I've a number of automatics but have no idea whatsoever about how to use a winder to best accommodate them. Do people buy one winder and rotate all the collection? Does it run 24 hours a day.
? Shall I not bother and just set whichever I feel like wearing?

Always learning.


----------



## WRENCH (Jun 20, 2016)

Laughing gravy said:


> Shall I not bother and just set whichever I feel like wearing?


 That's what I do, opinions may vary.


----------



## ZenArcade (Aug 17, 2016)

I bought one years ago under the illusion it was somehow necessary to keep a watch "Ticking away" While I wore another. Its currently collecting dust somewhere in the house. If I ever find it I will happily post it to you free of charge


----------



## Graham60 (Nov 2, 2018)

I have three, used when I first got them, but now just use for storing and displaying.


----------



## PC-Magician (Apr 29, 2013)

Useful for testing but thats about it.


----------



## Jet Jetski (Feb 10, 2019)

definitely - I keep my wonder-watch on mine and it's always ready for action!

No point if your watch is not accurate, because then you have to set it when you get it anyway.

so, basically, just get one for your 'best' watch - saves using the quick-set on the date which can also shorten the life of the date wheel on some watches


----------



## Nigelp (Jan 28, 2015)

ok for day dates i guess to avoid the faffing but you might end up with a room full of the blooming things and start feeling like the bloke off 'The Wall'

(one of my turns)


----------



## deano1956 (Jan 27, 2016)

I like having one , been the multiple winder route but found no real need, I have it to enable me to grab and go any of my autos I am going to be needing the next day rather than fumbling around @ 6 o'clock in the morning, I enjoy the procedure setting it up the night before , it also enables my less used watches to be mobile and keep every thing moving/ oiled between uses.

the way I use it ,it does not put any extra wear / strain on my watches that wearing them every day would .

I do not leave it running 24/7, never intended for it to be , it does also double as a nice display case being clean/ dust free also.

deano


----------



## Bonzodog (Aug 29, 2018)

I had two twin winders,sold them.Just set your watch when you want to wear it.


----------



## yokel (Jul 30, 2017)

If you have the need, yes . . .

i have two










but normally use only one.

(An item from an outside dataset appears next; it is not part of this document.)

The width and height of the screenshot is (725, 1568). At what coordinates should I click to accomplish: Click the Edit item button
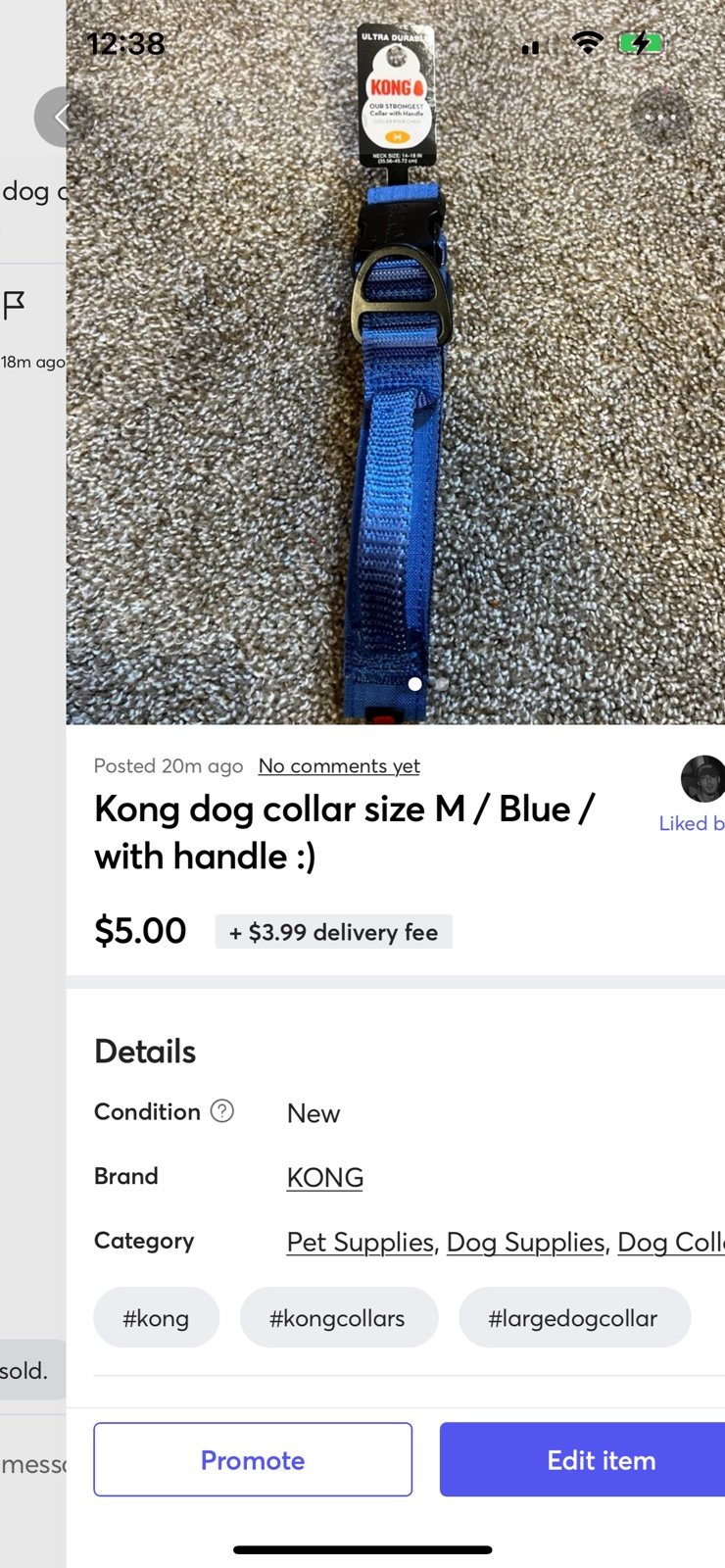click(x=583, y=1459)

The fact is that any mechanical watch which has spent a couple of weeks on a winder is going to need adjustment by a minute or so when you come to wear it, so a normal automatic can just as easily be set from a standstill when needed. Winders come into their own with complications like moon-phase and calendar which can be a pain to reset.

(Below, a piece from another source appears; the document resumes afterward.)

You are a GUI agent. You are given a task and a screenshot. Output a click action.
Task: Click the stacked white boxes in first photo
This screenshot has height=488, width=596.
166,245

So, my advice would be: buy only if you have complicated watches, or you simply like the look of them.

Winders, of course, don't run all day. You set the number and direction of turns (see here) you need, and the winder does the rest.

.


----------



## Laughing gravy (Aug 14, 2016)

Thanks all. I'll give it a miss.


----------



## Daveyboyz (Mar 9, 2016)

yokel said:


> Winders, of course, don't run all day. You set the number and direction of turns (see here) you need, and the winder does the rest..


 Not everyone had such sophisticated winders. Mine spins the watch around once every minute or two and is either on or off. It goes for about 6-8 months on one of those large size batteries...

I was keeping my moonphase triple date on it because it saves me setting it up... I love this watch and when the battery runs out on the winder I find I don't wear it too much as I dont like setting it all up. This watch is more for the collection than wearing perhaps but even so its where a winder is most useful.


----------